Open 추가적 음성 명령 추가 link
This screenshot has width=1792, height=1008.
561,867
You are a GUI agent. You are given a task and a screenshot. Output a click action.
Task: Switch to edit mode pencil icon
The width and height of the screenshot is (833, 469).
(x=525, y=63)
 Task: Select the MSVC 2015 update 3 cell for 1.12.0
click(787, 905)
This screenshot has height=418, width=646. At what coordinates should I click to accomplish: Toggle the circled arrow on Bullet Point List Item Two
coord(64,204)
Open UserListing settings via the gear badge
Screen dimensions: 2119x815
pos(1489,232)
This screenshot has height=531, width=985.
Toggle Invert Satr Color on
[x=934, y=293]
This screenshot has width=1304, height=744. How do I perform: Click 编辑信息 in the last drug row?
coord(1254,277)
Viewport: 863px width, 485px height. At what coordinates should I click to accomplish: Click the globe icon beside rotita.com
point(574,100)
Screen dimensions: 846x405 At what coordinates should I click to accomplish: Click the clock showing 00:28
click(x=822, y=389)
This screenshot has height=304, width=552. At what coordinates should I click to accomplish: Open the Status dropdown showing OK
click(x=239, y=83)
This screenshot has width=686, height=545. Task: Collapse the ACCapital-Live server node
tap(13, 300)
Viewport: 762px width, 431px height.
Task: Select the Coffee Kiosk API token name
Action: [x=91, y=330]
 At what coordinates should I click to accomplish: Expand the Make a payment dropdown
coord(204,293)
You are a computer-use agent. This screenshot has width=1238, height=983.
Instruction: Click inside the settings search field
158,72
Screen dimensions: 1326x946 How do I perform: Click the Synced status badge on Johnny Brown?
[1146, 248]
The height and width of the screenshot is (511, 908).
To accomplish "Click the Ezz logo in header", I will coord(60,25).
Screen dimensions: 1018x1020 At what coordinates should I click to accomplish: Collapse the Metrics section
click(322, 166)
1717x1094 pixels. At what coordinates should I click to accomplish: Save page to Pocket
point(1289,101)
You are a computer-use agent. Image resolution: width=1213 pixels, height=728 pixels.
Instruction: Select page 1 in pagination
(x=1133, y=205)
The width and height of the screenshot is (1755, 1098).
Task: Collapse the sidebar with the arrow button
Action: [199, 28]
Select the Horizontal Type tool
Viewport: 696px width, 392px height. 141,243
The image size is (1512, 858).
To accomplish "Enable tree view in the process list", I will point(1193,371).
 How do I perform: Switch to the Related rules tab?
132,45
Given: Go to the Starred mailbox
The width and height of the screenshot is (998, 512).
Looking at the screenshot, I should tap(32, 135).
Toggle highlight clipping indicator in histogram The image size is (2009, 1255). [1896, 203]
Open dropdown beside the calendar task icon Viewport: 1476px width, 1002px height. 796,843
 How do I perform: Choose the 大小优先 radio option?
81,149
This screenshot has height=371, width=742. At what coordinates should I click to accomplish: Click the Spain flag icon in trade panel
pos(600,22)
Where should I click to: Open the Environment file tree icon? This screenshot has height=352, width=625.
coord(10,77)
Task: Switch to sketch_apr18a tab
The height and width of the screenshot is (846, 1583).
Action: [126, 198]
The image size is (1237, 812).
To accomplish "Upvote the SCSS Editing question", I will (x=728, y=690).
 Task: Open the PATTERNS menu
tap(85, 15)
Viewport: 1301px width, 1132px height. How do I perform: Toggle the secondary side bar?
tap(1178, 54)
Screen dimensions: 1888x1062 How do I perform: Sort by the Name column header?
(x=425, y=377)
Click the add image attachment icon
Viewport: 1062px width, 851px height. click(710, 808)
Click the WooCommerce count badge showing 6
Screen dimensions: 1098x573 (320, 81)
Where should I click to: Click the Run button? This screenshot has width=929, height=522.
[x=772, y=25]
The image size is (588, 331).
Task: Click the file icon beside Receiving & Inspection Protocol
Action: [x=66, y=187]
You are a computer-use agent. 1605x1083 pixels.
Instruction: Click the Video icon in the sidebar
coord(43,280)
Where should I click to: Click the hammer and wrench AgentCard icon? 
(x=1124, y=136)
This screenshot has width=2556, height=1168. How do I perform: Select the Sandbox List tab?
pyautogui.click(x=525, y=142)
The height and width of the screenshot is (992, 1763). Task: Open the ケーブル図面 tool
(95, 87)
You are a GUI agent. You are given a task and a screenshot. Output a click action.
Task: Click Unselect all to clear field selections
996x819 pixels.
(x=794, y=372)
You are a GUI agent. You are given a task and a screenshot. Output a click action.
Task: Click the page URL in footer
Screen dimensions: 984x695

WHAT THE TASK ASKS
In the listing above, find the line holding "The width and height of the screenshot is (998, 512)." and the line holding "Toggle highlight clipping", then output those two lines and every line between them exactly.

REPLY TO THE TASK
The width and height of the screenshot is (998, 512).
Looking at the screenshot, I should tap(32, 135).
Toggle highlight clipping indicator in histogram The image size is (2009, 1255). [1896, 203]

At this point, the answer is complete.